On June 25th, 2015, a theological commission of the Congregation of the Causes of Saints voted to formally recognize him as a martyr. At that critical moment, Archbishop Coakley of Oklahoma City stated that “Father Rother laid down his life for Christ and for the people of his parish in Guatemala, whom he dearly loved. It is very encouraging to move one step closer to a formal recognition by the Church of Father Rother’s heroic life and death as a martyr for the Gospel.”

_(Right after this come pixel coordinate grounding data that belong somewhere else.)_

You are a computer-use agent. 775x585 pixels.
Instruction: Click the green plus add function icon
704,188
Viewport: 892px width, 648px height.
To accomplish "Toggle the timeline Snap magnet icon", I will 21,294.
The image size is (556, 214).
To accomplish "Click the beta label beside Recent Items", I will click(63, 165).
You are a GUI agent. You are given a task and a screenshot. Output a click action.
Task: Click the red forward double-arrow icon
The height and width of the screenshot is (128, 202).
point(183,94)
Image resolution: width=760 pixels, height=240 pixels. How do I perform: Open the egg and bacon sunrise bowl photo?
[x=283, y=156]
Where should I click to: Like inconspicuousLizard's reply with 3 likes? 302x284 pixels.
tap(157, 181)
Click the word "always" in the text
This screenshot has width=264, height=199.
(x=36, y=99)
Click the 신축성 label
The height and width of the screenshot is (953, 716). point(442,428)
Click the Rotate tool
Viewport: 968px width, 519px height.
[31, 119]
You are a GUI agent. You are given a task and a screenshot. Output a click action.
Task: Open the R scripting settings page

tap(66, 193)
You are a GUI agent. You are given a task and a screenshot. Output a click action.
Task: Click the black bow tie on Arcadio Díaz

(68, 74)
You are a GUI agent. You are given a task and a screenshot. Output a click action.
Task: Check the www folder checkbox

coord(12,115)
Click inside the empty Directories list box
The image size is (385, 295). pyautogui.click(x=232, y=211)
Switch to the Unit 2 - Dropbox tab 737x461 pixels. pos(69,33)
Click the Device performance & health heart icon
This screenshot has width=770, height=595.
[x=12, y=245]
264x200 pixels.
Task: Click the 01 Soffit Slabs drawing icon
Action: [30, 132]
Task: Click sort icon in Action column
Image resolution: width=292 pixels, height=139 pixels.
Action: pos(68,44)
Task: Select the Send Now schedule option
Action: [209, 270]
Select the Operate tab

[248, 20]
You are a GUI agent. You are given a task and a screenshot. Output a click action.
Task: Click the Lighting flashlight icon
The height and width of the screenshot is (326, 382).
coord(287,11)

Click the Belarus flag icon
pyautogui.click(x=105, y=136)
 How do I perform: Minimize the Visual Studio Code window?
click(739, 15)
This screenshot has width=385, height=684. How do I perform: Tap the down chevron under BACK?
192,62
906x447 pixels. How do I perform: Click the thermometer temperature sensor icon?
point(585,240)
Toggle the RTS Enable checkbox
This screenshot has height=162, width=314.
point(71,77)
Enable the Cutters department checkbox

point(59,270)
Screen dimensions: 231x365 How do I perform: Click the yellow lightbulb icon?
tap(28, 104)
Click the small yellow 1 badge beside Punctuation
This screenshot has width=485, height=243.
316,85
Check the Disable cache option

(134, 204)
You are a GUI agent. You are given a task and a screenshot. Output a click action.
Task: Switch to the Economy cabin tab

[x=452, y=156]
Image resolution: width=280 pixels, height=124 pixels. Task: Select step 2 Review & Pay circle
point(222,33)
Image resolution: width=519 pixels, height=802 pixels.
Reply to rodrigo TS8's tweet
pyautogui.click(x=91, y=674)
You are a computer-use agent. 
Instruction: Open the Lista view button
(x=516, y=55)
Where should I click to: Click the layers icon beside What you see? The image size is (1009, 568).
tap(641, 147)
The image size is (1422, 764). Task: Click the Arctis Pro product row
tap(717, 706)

A few years ago I visited Santiago Atitlan, the small town on the shores of the spectacular Atitlan Lake where Father Stanley Rother was killed by those who opposed his ministry to those in the periphery of society. I slept on the floor of a room adjacent to where he was shot. I met people who knew him and worked with him. I met one of his seminary classmates who described how Father Rother struggled academically and was not a good student. I met Chona, the woman who cleaned the crime scene and poured his blood into an empty glass jar. I heard stories from priests who saw him pacing back and forth in a chapel in Guatemala City days before his martyrdom. Father Rother had become a threat to the government because he was helping the indigenous and defending them against a government that had little use for them and considered most of them subversive.

I recently heard the Supreme Knight of the Knights of Columbus Carl Anderson propose Stanley Rother as the Patron of the Periphery. In his Apostolic Exhortation Evangelii Gaudium, Pope Francis condemns the economy of exclusion and inequality where masses of people find themselves excluded and marginalized without work, without possibilities, without any means of escape. He notes that this exclusion leads to people being not just in the fringes of society, but to individuals who are not even part of society. These are the outcast and leftovers (EG, 53). Soon to be Blessed Stanley Rother stood for the rights of the outcast and leftovers in the mountains of Guatemala and was martyred for his heroic love and perseverance. I agree with Carl Anderson, this man truly is the Patron of the Periphery.